Received: November 11, 2021       Accepted: December 29, 2021       Published: January 13, 2022
How to Cite

Copyright: © 2022 Kolland et al. This is an open access article distributed under the terms of the Creative Commons Attribution License (CC BY 3.0), which permits unrestricted use, distribution, and reproduction in any medium, provided the original author and source are credited.


Impaired kidney function is associated with structural brain changes and cognitive dysfunction. In the aging kidney, hemodynamic and structural alterations reduce the glomerular filtration rate (eGFR). Little is known about differences between men and women regarding decline of kidney function and brain damage.

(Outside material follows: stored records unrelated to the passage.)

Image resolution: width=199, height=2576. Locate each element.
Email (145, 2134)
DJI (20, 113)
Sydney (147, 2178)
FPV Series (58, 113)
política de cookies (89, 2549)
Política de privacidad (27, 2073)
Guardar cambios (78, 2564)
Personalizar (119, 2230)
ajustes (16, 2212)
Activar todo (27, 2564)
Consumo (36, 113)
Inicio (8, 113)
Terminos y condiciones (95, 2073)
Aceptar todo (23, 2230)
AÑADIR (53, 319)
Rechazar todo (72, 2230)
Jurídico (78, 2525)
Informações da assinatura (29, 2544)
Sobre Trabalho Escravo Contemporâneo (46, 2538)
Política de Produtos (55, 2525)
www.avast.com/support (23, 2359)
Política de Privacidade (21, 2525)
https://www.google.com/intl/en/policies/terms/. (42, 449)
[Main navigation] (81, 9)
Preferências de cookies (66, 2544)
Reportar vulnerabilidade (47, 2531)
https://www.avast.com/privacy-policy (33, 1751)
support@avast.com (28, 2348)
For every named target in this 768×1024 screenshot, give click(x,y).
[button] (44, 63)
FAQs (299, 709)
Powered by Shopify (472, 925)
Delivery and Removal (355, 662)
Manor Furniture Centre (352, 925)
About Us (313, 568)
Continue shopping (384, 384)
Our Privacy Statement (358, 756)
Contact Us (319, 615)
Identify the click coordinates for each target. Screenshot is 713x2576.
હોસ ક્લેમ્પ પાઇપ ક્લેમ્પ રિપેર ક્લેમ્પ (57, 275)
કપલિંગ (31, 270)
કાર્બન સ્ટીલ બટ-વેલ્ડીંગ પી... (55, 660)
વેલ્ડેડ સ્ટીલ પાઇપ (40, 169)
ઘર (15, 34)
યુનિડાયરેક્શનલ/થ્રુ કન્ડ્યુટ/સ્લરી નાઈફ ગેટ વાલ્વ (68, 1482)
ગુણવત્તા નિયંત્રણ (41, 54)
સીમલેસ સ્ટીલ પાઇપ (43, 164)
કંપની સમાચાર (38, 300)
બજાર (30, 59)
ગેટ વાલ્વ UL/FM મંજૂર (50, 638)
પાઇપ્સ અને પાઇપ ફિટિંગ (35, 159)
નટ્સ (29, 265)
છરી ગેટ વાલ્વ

In this community-based study, we assessed associations between the eGFR, focal and diffuse brain abnormalities and cognitive functions. Sex-specific effects were analyzed by interaction terms eGFR x sex on brain structure and cognition. Interactive effects were assessed using mixed-models –stratified by sex.

Overall, 196 women and 129 men (median age 68 years and mean eGFR 73.8±14.9 ml/min/1.73m2) were included. Significant associations existed between eGFR and cortical volume (β: 1.53E-04; SE: 6.72E-05; p=0.023 for neocortex). Sex exerted a significant interactive effect. Only in men, eGFR related to cortical volumes of all lobes and of deep gray matter structures (p= 0.001 for total gray matter, p=0.0004 for neocortex). In the whole group eGFR was not associated with cognition, but men with lower eGFR performed worse on tests for executive function, which, after FDR correction, was not significant.

We conclude, that in community-dwelling middle-aged and elderly individuals, reduced eGFR relates to brain volume loss in men but not in women.


ASPS-Fam: Austrian Stroke Prevention Family Study; BMI: body mass index; CKD: chronic kidney disease; CKD EPI: Chronic Kidney Disease Epidemiology Cooperation; CRIC: Chronic Renal Insufficiency Cohort; DWI: diffusion weighted imaging; eGFR: estimated glomerular filtration rate; ESH/ESC: European society of hypertension, European society of cardiology; FDR: false discovery rate; FGF23: fibroblast growth factor 23; FLAIR: Fluid Attenuated Inversion Recovery; HDL: high density lipoprotein; IQR: interquartile range; LGT-3: Bäumler’s Lern- und Gedächtnistest; MPRAGE: magnetization-prepared rapid acquisition gradient-echo; MRI: magnetic resonance imaging; PSMD: peak width of skeletonized mean diffusivity; WHO: world health organisation; WMH: white matter hyperintensities.